> _The records_

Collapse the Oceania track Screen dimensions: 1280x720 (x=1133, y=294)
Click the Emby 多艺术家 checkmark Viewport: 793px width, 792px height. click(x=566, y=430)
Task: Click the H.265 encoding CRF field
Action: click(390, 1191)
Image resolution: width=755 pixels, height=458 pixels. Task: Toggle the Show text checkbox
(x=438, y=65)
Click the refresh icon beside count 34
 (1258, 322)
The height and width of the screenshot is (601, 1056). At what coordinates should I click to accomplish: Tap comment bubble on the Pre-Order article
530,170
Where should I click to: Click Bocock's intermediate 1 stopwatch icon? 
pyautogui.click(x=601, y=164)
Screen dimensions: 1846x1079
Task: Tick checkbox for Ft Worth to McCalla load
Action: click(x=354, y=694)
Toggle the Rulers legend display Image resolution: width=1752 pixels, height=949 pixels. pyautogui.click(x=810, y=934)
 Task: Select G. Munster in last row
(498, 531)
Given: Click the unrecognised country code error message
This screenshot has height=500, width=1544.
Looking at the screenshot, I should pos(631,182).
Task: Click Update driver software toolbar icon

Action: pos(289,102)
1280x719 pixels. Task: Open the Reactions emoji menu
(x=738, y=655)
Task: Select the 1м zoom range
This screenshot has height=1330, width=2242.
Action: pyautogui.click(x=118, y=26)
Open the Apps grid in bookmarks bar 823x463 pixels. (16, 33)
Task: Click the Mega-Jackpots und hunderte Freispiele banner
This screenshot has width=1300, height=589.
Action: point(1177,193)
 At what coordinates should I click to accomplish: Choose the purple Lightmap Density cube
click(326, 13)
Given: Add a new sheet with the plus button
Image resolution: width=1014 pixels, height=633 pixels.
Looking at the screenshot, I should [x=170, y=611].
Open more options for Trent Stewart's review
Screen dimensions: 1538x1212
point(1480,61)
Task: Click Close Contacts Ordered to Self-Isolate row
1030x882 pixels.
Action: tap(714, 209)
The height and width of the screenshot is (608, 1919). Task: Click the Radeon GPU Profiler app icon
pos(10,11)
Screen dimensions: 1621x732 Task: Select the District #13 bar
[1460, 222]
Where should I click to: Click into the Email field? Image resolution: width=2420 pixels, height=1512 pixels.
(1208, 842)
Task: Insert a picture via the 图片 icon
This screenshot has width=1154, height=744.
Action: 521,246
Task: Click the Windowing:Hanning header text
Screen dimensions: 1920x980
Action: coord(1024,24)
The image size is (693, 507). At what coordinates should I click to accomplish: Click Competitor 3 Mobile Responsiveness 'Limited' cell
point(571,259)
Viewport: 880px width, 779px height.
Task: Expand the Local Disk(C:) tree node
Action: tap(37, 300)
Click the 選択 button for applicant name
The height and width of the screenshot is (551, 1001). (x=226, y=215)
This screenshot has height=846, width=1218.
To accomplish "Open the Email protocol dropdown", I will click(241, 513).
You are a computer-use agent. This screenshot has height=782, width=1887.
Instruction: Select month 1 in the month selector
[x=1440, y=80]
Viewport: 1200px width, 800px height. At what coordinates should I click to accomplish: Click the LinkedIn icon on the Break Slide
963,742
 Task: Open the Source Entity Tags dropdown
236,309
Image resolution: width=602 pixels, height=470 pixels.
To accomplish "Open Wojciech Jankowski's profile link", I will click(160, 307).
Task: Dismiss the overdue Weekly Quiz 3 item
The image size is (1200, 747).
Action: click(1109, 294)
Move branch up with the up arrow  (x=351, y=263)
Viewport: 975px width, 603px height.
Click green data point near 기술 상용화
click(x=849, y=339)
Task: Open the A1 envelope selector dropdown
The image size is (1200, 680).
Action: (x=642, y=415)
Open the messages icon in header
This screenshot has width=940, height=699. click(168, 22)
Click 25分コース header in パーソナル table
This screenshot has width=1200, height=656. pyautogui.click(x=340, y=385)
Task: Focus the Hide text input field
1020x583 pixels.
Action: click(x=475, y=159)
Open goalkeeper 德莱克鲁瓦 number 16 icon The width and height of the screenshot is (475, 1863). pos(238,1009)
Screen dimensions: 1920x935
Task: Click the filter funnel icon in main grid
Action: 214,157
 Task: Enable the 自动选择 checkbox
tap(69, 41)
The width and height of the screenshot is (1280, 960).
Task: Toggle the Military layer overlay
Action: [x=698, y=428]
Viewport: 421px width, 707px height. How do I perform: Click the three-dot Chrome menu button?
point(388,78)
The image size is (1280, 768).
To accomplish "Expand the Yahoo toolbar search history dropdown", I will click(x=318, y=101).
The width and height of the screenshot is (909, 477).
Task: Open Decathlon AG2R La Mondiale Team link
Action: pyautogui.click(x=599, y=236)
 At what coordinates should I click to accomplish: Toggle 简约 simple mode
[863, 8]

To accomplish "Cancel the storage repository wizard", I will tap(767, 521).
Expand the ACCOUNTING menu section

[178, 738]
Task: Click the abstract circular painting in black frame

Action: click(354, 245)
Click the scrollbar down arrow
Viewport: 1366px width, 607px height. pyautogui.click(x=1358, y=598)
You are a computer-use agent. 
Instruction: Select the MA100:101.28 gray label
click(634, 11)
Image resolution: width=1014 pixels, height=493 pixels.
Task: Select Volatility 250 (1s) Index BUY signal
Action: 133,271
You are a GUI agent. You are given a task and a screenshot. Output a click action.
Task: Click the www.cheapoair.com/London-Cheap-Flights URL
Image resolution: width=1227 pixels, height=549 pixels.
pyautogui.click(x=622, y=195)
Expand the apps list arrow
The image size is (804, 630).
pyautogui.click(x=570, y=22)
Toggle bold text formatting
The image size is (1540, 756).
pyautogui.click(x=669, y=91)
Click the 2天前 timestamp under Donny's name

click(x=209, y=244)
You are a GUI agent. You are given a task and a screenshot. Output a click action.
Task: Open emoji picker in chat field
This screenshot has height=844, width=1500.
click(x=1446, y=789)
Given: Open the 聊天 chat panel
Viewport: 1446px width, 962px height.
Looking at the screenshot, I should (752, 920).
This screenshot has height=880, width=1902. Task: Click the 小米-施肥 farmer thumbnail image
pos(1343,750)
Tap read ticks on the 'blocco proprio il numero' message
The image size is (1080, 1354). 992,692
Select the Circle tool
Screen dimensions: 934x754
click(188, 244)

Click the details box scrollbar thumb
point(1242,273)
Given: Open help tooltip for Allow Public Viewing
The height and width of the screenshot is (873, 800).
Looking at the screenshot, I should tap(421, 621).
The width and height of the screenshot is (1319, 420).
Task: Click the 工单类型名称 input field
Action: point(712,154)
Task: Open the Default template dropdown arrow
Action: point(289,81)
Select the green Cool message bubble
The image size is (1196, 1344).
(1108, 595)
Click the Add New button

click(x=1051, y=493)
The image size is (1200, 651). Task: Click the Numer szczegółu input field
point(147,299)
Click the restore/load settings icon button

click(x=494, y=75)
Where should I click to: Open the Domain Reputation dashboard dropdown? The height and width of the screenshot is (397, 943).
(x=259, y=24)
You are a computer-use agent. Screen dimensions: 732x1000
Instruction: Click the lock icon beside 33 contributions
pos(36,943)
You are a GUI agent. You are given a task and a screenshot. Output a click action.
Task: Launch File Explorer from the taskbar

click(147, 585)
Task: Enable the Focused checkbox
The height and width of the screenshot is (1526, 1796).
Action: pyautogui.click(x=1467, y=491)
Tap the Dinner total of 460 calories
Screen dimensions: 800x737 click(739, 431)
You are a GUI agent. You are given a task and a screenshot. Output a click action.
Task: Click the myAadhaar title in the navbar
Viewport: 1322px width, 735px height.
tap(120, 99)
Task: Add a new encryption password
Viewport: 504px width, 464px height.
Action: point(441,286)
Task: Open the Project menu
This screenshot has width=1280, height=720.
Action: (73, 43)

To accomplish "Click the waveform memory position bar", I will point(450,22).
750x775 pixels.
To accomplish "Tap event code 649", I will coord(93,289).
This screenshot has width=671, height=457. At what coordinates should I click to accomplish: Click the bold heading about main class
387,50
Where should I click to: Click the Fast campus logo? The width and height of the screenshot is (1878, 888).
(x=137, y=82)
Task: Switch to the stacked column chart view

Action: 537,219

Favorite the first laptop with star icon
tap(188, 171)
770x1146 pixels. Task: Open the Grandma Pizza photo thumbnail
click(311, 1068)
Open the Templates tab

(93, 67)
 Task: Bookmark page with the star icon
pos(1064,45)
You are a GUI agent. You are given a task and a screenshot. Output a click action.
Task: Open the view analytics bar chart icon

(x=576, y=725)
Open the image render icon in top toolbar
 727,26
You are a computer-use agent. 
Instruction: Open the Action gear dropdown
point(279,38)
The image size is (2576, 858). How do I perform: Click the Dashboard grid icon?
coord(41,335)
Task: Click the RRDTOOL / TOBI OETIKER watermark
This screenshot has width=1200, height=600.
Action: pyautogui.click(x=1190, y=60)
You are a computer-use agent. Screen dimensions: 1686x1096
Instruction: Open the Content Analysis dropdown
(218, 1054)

> _Problem to solve_
Your task is to write out, exactly, the line that holds "Viewport: 504px width, 464px height." and every line after it until the records end.

> _Solution_
Viewport: 504px width, 464px height.
Action: point(441,286)
Task: Open the Project menu
This screenshot has width=1280, height=720.
Action: (73, 43)

To accomplish "Click the waveform memory position bar", I will point(450,22).
750x775 pixels.
To accomplish "Tap event code 649", I will coord(93,289).
This screenshot has width=671, height=457. At what coordinates should I click to accomplish: Click the bold heading about main class
387,50
Where should I click to: Click the Fast campus logo? The width and height of the screenshot is (1878, 888).
(x=137, y=82)
Task: Switch to the stacked column chart view

Action: 537,219

Favorite the first laptop with star icon
tap(188, 171)
770x1146 pixels. Task: Open the Grandma Pizza photo thumbnail
click(311, 1068)
Open the Templates tab

(93, 67)
 Task: Bookmark page with the star icon
pos(1064,45)
You are a GUI agent. You are given a task and a screenshot. Output a click action.
Task: Open the view analytics bar chart icon

(x=576, y=725)
Open the image render icon in top toolbar
 727,26
You are a computer-use agent. 
Instruction: Open the Action gear dropdown
point(279,38)
The image size is (2576, 858). How do I perform: Click the Dashboard grid icon?
coord(41,335)
Task: Click the RRDTOOL / TOBI OETIKER watermark
This screenshot has width=1200, height=600.
Action: pyautogui.click(x=1190, y=60)
You are a computer-use agent. Screen dimensions: 1686x1096
Instruction: Open the Content Analysis dropdown
(218, 1054)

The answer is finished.